ISCA 2023 Tutorial: Real-world Processing-in-Memory Systems for Modern Workloads
Sunday, June 18 (held during ISCA 2023, June 17 – 21, 2023 in Orlando, Florida).
You can join our tutorial in person or online (Livestream Link).
Tutorial Website: https://events.safari.ethz.ch/isca-pim-tutorial/
ISCA 2023 Workshops and Tutorials: https://www.iscaconf.org/isca2023/program/workshops.php
Processing-in-Memory (PIM) is a computing paradigm that aims at overcoming the data movement bottleneck (i.e., the waste of execution cycles and energy resulting from the back-and-forth data movement between memory units and compute units) by making memory compute-capable.
Explored over several decades since the 1960s, PIM systems are becoming a reality with the advent of the first commercial products and prototypes.
A number of startups (e.g., UPMEM, Neuroblade) are already commercializing real PIM hardware, each with its own design approach and target applications. Several major vendors (e.g., Samsung, SK Hynix, Alibaba) have presented real PIM chip prototypes in the last two years.
Most of these architectures have in common that they place compute units near the memory arrays. But, there is more to come: Academia and Industry are actively exploring other types of PIM by, e.g., exploiting the analog operation of DRAM, SRAM, flash memory and emerging non-volatile memories.

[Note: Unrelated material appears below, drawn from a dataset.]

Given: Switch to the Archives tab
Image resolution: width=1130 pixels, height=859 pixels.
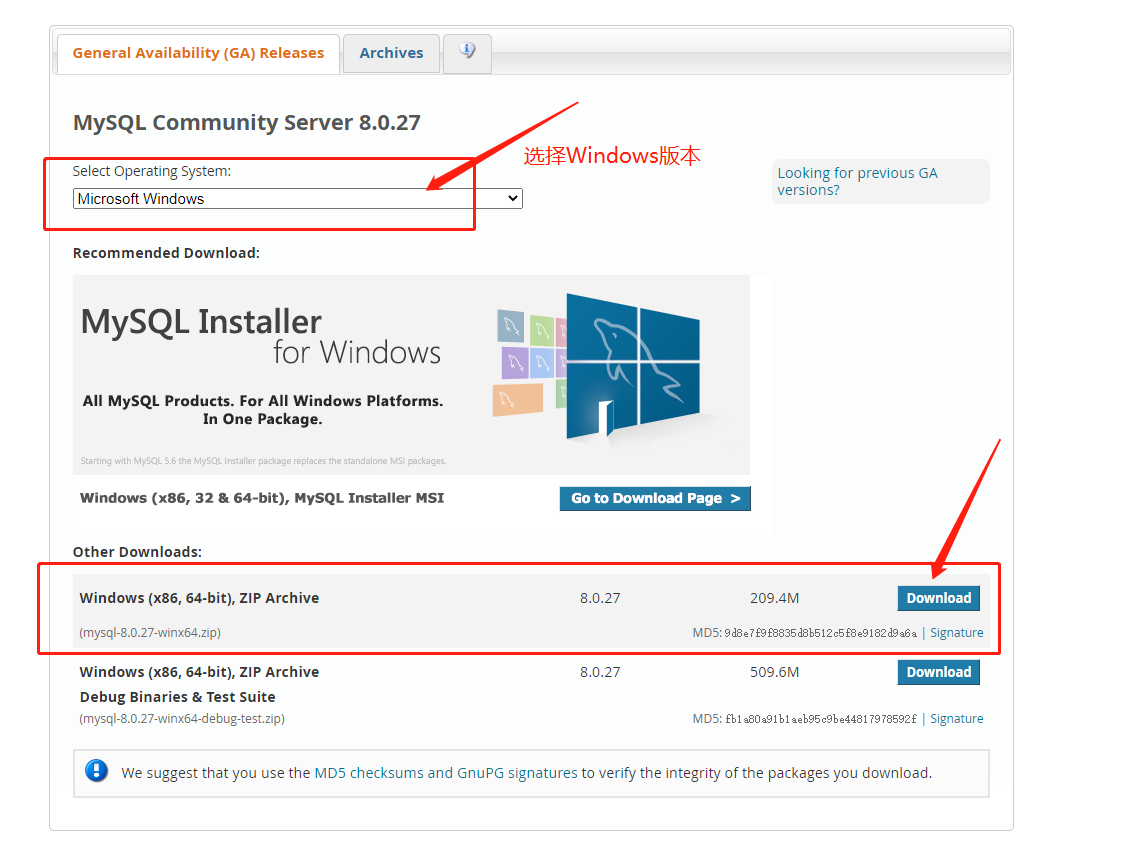Looking at the screenshot, I should click(390, 53).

PIM can provide large improvements in both performance and energy consumption, thereby enabling a commercially viable way of dealing with huge amounts of data that is bottlenecking our computing systems. Yet, it is critical to examine and research adoption issues of PIM using especially learnings from real PIM systems that are available today.
This tutorial focuses on the latest advances in PIM technology. We will (1) provide an introduction to PIM and taxonomy of PIM systems, (2) give an overview and a rigorous analysis of existing real-world PIM hardware, (3) conduct hand-on labs using real PIM systems, and (4) shed light on how to enable the adoption of PIM in future computing systems.

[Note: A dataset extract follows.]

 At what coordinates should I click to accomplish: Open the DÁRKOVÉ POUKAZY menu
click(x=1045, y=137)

Tutorial Website, full program: https://events.safari.ethz.ch/isca-pim-tutorial/
Livestream on YouTube (Link)
Sukhan Lee, Samsung Electronics (in person)
Title: Introducing Real-world HBM-PIM Powered System for Memory-bound Applications
Since the introduction of Samsung’s groundbreaking high bandwidth memory with in-memory processing (HBM-PIM) in 2021, a number of HBM-PIM enabled systems, including a GPU cluster and FPGA, have been developed. These advancements have been presented and showcased at various conferences and journals, spanning from ISSCC 2021 to Memcon 2023. In this tutorial, we provide a comprehensive overview of HBM-PIM, covering its architectural aspects, the associated software ecosystem, and the structure of PIM-powered systems. We also present energy-efficient performance results for memory-bound applications achieved by these systems.

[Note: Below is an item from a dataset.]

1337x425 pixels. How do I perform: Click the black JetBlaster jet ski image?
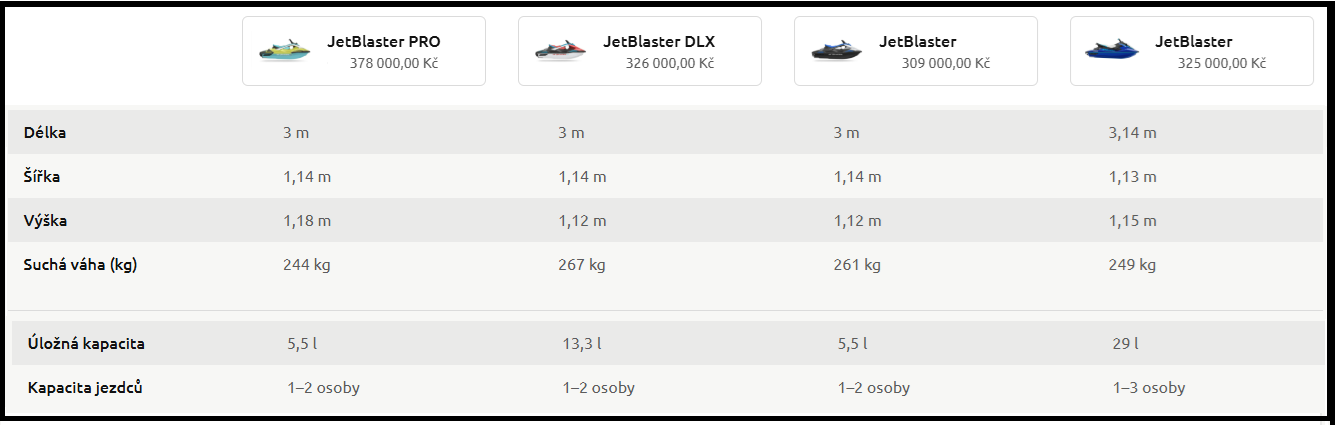(835, 51)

Sukhan Lee received a Ph.D. degree in intelligent convergence systems from Seoul National University. In 2018, he joined the Memory Division, Samsung Electronics, Hwaseong, Korea, where he has been involved in DRAM circuit design. His research interests include memory microarchitecture and neural network system hardware architecture and design.
Izzat El Hajj, American University of Beirut (online)
Title: High-throughput Sequence Alignment using Real Processing-in-Memory Systems
Sequence alignment is a memory bound computation whose performance in modern systems is limited by the memory bandwidth bottleneck. Processing-in-memory architectures alleviate this bottleneck by providing the memory with computing competencies. We present Alignment-in-Memory (AIM), a framework for high-throughput sequence alignment using processing-in-memory which we have implemented and evaluated it on UPMEM, the first publicly-available general-purpose programmable processing-in-memory system. Our evaluation shows that a real processing-in-memory system can substantially outperform server-grade multi-threaded CPU systems running at full-scale when performing sequence alignment for a variety of algorithms, read lengths, and edit distance thresholds. We hope that our findings inspire more work on creating and accelerating bioinformatics algorithms for such real processing-in-memory systems. Our code is available at: https://github.com/safaad/aim.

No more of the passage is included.